Update 7:57 p.m.: The President released this statement Saturday evening pledging support for Algeria and a commitment to "combat the scourge of terrorism in the region," whatever that my come to mean:
Today, the thoughts and prayers of the American people are with the families of all those who were killed and injured in the terrorist attack in Algeria. The blame for this tragedy rests with the terrorists who carried it out, and the United States condemns their actions in the strongest possible terms. We have been in constant contact with Algerian officials and stand ready to provide whatever assistance they need in the aftermath of this attack. We also will continue to work closely with all of our partners to combat the scourge of terrorism in the region, which has claimed too many innocent lives. This attack is another reminder of the threat posed by al Qaeda and other violent extremist groups in North Africa. In the coming days, we will remain in close touch with the Government of Algeria to gain a fuller understanding of what took place so that we can work together to prevent tragedies like this in the future.
Update 4:17 p.m.: Huh, despite what every other source told news outlets, the Algerian Interior Minister was quoted by state TV saying the final death count it as follows: 23 hostages and 32 militants were killed since the standoff began. He also claimed 107 foreign and 685 Algerian hostages were released over the course of the conflict.
Original post: After one final assault from the Algerian military, the standoff with militant Islamic attackers at a gas plant is finally over. The military moved in to end the conflict after the hostage takers set part of the facility on fire -- and the whole place was rigged to explode.
"In principle, it’s all over," an Algerian official told The New York Times. State news agencies reported a final assault from the Algerian military occurred Saturday morning because of a fire set by the attackers. The assault resulted in the death of 11 militants. According to state media, 32 militants were neutralized in the assault. Although, seven hostages were killed before the military could eliminate the threat completely. Their nationality remains unclear. The last Algerian army attempt to end the conflict ended with mixed results. This one ended the standoff completely.

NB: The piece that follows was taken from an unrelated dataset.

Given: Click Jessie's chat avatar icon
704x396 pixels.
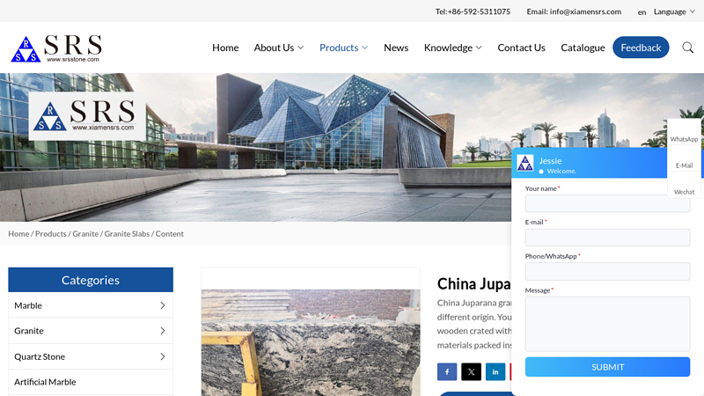Looking at the screenshot, I should (525, 163).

Reuters reports sixteen hostages were freed on Saturday though, including two Americans, two Germans and one Portuguese. The nationalities of the other hostages isn't known yet. CNN reports a U.S. official said six Americans were freed or escaped, though it's unclear if that's just on Saturday or in total. At least one American was confirmed dead on Friday.

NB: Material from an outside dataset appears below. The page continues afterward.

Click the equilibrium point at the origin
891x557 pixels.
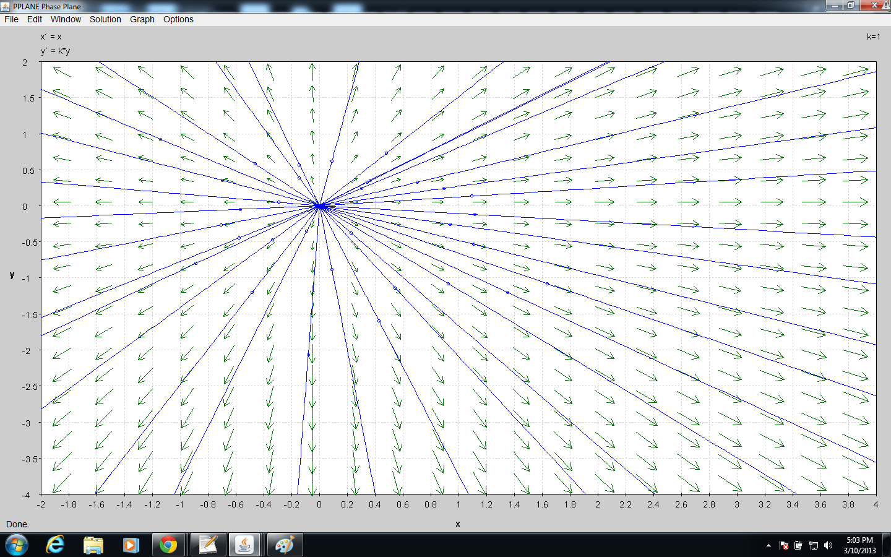tap(318, 206)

Cleanup crews are now casing the facility to make sure there are not any militants hiding in a crevice or closet, and sweeping the place for mines. "It is over now, the assault is over, and the military are inside the plant clearing it of mines," a source told Reuters. Mines? Mines. It seems the attackers strategically placed mines around the facility with the intention of eventually blowing the place sky high. No wonder the government moved in when they did. The amount of destruction, physically and economically, would have been catastrophic.

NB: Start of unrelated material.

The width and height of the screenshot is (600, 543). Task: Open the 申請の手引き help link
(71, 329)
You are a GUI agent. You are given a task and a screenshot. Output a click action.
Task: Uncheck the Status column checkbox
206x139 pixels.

An exact, final death toll from the standoff that began Wednesday won't be known for some time. That's partly because of the inconsistent reports on the sheer number of hostages involved in the crisis, as the Associated Press notes. (According to CNN, state media reported 650 hostages were freed, which doesn't really mesh with what everyone else is reporting. That number is "provisional," though.) It will also be difficult because of the state of some of the bodies found in the plant. When crews entered the facility, they found 15 bodies totally burned inside. An Algerian official told the Times they wouldn't be able to identify the bodies for some time.